Another important detail here is we keep a per-server local lock table (a ConcurrentDictionary) that prevents two calls from trying to run that lookup function and getting the value at the same time. For example, there’s no win in querying the database 400 times for 400 users. Users 2 though 400 are better off waiting on the first cache to complete and our database server isn’t kinda sorta murdered in the process. Why a ConcurrentDictionary<string, object> instead of say a HashSet<string>? Because we want to lock on the object in that dictionary for subsequent callers. They’re all waiting on the same fetch and that object represents our fetch.

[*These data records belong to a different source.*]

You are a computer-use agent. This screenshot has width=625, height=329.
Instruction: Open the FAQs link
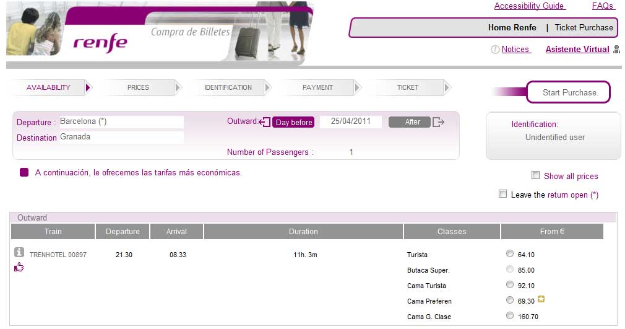coord(603,6)
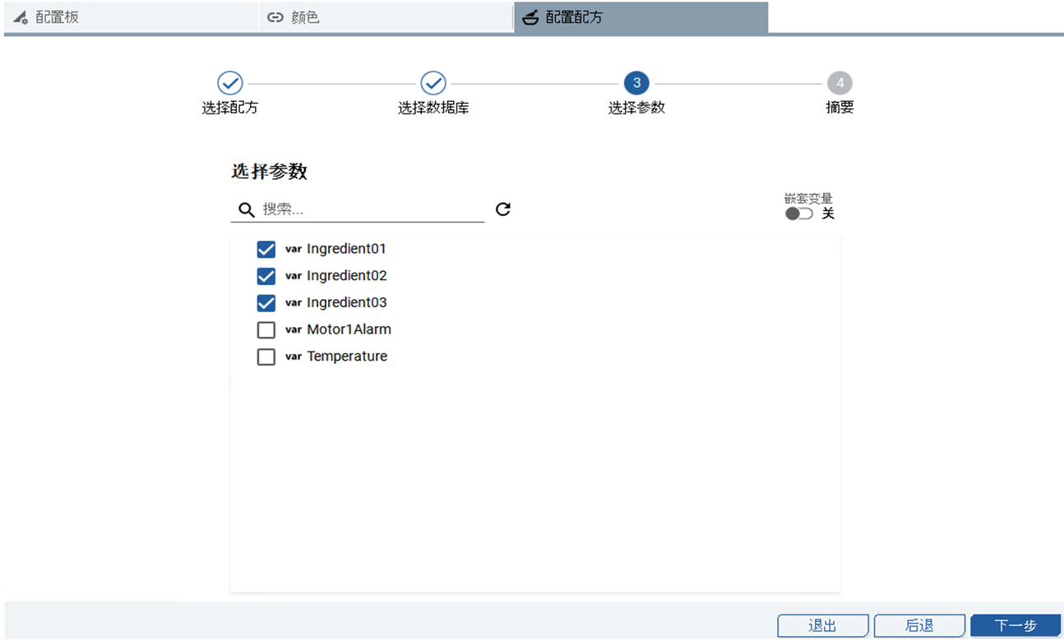The width and height of the screenshot is (1064, 640).
Task: Click the refresh icon beside search
Action: pos(503,209)
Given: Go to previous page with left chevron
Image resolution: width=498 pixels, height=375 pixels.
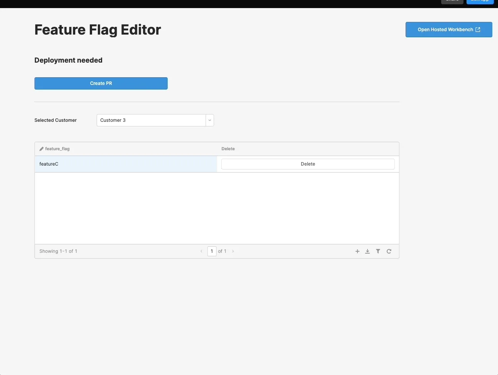Looking at the screenshot, I should [x=201, y=251].
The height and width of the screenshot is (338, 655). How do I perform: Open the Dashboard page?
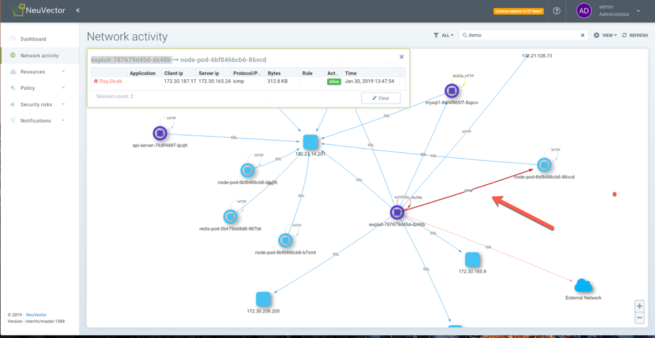[x=33, y=39]
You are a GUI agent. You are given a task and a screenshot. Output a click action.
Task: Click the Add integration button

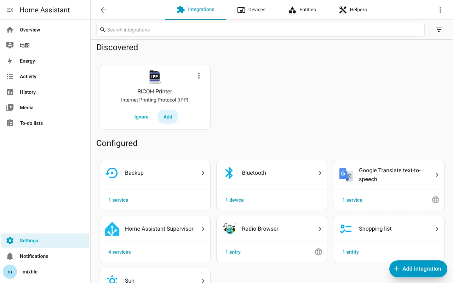(x=418, y=269)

If you’re curious about that MicroContext, that goes back to being multi-tenant. Since the fetch may happen on a background thread, we need to know what it was for. Which site? Which database? What was the previous cache value? Those are things we put on the context before passing it to the background thread for the lookup to grab a new value. Passing the old value also lets us handle an error case as desired, e.g. logging the error and still returning the old value, because giving a user slightly out-of-date data is always always better than an error page. We choose per call here though. If returning the old value is bad for some reason – just don’t do that.

Types and Things

A question I often get is how do we use DTOs (data transfer objects)? In short, we don’t. We only use additional types and allocations when we need to. For example, if we can run a .Query<MyType>("Select..."); from Dapper and stick it into cache, we will. There’s little reason to create another type just to cache.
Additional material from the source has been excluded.